One of the most overt responses came from Linda Antonsson, part of the tagteam behind the westeros.org and a contributor to the A World of Ice and Fire encyclopedia. She wrote: “I am not sure it was a wise decision to go for the “valyrian drow” look with Corlys. Fine, they insisted on this weird casting decision, but why then keep the white hair?” Oof… there’s a lot to unpack there. Now, I wouldn’t purport to know more about the series’ continuity than someone who is an official expert in it, but I always seem to remember the silver/white/platinum hair being the distinguishing feature of Valyrian heritage rather than the pale skin – that certainly seemed to be the case in the television show – so it will likely be true for this version of the character.
At the end of the day, this ends up feeling like the “controversy” regarding the casting of Hermione in the Harry Potter play, except with less to be upset about. George R.R. Martin hasn’t tried to defend it with some vague description to justify this that could easily be refuted by another quote. And that comes from the very nature of Fire & Blood reading like a history text more than a novel, and sometimes glazing over details that maybe aren’t essential, such as physical descriptions.
One thing I will say is that there was a screenshot from what appears to be from A Wiki of Ice and Fire, claiming “Corlys’s physical appearance hasn’t been described in any published materials. Moreover, the identity of his mother has not been given, nor the identity of his father’s mother. Both of Corlys’s children with Rhaenys Targaryen, however, had classic Valyrian features of silver hair and purple eyes,” but if this was actually on the wiki, which might have been edited since the casting of Steve Toussaint or the release of the picture. However, though that literal quote isn’t on the wiki, the “Appearance and Character” section for Corlys noticeably doesn’t mention anything specific about how he looks physically. I read Fire & Blood not too long after it came out, and I don’t recall any particular physical descriptors.

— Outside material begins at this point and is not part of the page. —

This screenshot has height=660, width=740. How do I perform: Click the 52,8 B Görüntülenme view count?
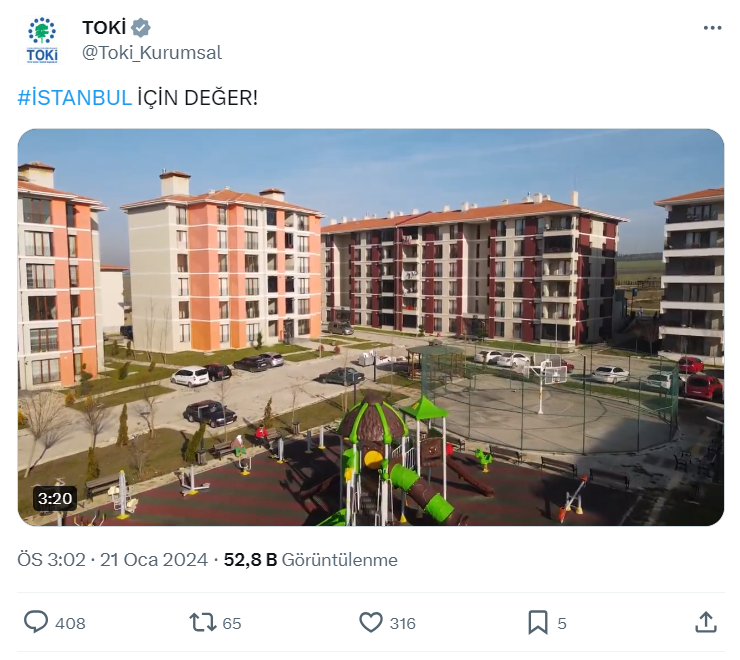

And it goes back to a lot of the responses – racist or not – asking the question “How are they going to explain this in-narrative?” and I have to wonder if it really matters at all. The Velaryons are one of the old Valyrian houses – like the Targaryens, they come from a lost utopian society of dragon-riders and near-futuristic technology. Honestly, the notion that people of all races might live peaceably in the utopian dragon riding society makes me believe in it more, not less.
(I mean, after Jaeherys, the Targaryen’s had succesfully established the Doctrine of Exceptionalism, suggesting there were different social rules for Targaryens so if you really needed to retcon why people weren’t racist towards House Velaryon, then just extend that to include all Valyrian houses.)
I think it’s worth concluding this post by pointing out that not all people who think it would be odd to have a black Westerosi character of Valyrian descent are operating in bad faith, but we should politely remind them that it doesn’t necessarily ruin anything in the Game of Thrones continuity, and that we shouldn’t clutch our pearls when they want to make casting choices in the name of representation. Especially not from a series that shat the bed as hard as Game of Thrones did after Season 8. Oh, you’re insisting on strict social norms and continuity on a show where Dany just magically forgets about the Iron Fleet, who immediately kills her dragon? Oh, you can’t imagine a black Valyrian, but you’re fine with Bronn being Master of Coin despite not understanding what a loan was in Season 2? Give me a fucking break.
Anyhow, I think the Dance of Dragons was easily the best segment of Fire & Blood – I’ll be thrilled to see it adapted. Pretty much from the outset, I thought this would be a better spinoff than the potential The Long Night show which was originally rumored. If we have more visuals like we see with Steve Toussaint as Corlys Velaryon, I’ll be pleased.